- TASK INSTRUCTIONS: Put the lines of the records between the line containing "Image resolution: width=1080 pixels, height=2400" and the line containing "(x=369, y=348)", inclusive, into a numbered list, leaving out any blank lines.

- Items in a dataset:
════
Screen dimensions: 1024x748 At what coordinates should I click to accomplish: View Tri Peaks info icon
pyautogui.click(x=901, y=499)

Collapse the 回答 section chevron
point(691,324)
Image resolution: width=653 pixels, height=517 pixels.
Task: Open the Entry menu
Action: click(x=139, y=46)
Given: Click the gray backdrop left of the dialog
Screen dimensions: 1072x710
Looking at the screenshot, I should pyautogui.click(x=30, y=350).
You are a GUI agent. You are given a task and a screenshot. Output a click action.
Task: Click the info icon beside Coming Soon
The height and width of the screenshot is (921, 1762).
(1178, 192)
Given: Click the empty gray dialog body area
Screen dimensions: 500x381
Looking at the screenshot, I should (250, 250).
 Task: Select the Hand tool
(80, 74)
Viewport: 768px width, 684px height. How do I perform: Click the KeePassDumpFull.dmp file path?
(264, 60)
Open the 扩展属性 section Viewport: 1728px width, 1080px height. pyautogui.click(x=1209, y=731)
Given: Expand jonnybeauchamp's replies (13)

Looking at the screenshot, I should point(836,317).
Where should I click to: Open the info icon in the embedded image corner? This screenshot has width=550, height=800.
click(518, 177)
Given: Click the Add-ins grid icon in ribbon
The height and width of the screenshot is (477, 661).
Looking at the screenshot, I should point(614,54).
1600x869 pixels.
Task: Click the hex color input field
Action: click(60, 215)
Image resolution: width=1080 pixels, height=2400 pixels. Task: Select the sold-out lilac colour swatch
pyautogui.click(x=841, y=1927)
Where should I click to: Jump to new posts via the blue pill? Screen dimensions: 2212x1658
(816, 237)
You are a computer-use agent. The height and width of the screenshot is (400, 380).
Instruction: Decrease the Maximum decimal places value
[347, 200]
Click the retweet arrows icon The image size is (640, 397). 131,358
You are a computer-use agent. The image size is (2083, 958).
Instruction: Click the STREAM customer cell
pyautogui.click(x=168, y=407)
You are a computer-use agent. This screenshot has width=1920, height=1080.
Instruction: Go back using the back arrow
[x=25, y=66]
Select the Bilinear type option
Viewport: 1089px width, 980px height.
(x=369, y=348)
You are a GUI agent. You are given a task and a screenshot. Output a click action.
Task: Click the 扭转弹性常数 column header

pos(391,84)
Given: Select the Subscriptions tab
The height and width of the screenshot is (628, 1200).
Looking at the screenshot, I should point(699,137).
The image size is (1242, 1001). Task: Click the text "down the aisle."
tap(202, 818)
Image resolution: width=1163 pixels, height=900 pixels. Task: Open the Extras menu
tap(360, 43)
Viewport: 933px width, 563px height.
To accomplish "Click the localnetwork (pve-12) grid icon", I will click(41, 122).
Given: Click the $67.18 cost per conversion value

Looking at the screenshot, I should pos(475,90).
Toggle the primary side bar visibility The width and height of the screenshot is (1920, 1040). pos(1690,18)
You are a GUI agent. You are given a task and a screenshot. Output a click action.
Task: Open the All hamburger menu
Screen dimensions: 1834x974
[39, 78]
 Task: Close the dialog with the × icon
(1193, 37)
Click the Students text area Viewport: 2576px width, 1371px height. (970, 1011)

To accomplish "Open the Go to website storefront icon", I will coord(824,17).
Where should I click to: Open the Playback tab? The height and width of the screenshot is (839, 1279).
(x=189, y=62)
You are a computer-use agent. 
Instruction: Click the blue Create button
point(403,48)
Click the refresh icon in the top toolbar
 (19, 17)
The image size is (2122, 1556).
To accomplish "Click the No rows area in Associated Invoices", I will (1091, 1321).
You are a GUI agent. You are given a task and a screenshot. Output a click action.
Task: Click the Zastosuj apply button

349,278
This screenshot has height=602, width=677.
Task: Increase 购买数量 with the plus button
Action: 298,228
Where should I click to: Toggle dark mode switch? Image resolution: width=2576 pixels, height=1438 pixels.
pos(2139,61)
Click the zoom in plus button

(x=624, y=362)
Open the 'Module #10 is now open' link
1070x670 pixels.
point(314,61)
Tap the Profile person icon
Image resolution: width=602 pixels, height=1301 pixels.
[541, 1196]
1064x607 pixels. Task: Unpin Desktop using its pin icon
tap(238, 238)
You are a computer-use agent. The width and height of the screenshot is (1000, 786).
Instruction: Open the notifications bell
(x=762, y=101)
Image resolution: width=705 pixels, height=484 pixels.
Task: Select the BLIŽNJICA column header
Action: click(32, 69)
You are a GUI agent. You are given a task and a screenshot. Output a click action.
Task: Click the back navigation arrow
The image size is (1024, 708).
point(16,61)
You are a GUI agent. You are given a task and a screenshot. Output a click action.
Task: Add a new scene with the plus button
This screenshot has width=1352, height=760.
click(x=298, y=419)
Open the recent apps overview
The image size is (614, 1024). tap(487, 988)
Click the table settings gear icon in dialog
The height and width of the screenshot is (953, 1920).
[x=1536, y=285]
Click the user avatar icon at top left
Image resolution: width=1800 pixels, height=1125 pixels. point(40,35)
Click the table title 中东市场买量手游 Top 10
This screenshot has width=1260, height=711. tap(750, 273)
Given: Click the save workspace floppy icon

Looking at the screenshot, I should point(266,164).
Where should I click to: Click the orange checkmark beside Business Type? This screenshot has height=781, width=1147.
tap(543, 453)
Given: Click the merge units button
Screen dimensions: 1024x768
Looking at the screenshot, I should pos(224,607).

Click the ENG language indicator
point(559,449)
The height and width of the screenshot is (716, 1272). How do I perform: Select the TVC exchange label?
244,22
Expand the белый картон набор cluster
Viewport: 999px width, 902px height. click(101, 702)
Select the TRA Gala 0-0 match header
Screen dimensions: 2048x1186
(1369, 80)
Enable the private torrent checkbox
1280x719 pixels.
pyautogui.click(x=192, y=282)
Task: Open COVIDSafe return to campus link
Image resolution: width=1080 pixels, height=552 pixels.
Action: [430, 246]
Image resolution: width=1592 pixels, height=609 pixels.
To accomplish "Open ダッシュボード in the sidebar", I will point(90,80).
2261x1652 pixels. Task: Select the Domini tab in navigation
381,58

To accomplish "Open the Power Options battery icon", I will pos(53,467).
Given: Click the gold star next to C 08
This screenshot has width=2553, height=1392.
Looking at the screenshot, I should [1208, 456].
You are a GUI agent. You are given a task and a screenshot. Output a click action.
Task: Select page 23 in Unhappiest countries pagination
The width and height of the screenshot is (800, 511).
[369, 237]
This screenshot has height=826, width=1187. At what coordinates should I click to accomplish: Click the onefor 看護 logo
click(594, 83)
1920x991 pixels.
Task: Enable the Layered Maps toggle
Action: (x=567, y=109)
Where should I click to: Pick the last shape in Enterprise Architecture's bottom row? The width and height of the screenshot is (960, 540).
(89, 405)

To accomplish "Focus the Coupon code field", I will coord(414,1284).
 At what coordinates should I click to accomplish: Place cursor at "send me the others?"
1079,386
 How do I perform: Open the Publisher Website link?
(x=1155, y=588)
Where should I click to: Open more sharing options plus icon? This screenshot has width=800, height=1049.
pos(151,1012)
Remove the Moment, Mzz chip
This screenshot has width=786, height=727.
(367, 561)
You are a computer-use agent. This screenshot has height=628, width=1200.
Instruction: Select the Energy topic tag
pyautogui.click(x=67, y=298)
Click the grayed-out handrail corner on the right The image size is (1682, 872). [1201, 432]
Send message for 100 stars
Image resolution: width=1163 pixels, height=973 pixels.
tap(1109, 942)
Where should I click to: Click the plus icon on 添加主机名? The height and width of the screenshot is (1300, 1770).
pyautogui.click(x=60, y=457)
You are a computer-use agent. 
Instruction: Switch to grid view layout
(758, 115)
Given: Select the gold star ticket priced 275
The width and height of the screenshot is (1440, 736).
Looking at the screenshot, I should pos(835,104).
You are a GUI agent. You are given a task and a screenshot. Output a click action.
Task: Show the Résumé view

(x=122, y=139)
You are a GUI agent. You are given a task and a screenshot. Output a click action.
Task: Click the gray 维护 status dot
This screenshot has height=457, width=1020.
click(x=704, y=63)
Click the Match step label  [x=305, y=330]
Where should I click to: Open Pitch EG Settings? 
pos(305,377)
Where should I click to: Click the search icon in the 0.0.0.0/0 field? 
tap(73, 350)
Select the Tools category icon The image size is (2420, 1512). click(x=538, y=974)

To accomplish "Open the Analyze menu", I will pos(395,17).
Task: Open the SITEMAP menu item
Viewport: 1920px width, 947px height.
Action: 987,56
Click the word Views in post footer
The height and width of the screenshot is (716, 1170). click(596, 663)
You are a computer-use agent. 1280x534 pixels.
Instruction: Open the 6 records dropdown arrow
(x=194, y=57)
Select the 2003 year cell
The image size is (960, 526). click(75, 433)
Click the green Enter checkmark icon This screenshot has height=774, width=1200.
════
- ANSWER IN FULL:
1. Image resolution: width=1080 pixels, height=2400 pixels. Task: Select the sold-out lilac colour swatch
2. pyautogui.click(x=841, y=1927)
3. Where should I click to: Jump to new posts via the blue pill? Screen dimensions: 2212x1658
4. (816, 237)
5. You are a computer-use agent. The height and width of the screenshot is (400, 380).
6. Instruction: Decrease the Maximum decimal places value
7. [347, 200]
8. Click the retweet arrows icon The image size is (640, 397). 131,358
9. You are a computer-use agent. The image size is (2083, 958).
10. Instruction: Click the STREAM customer cell
11. pyautogui.click(x=168, y=407)
12. You are a computer-use agent. This screenshot has width=1920, height=1080.
13. Instruction: Go back using the back arrow
14. [x=25, y=66]
15. Select the Bilinear type option
16. Viewport: 1089px width, 980px height.
17. (x=369, y=348)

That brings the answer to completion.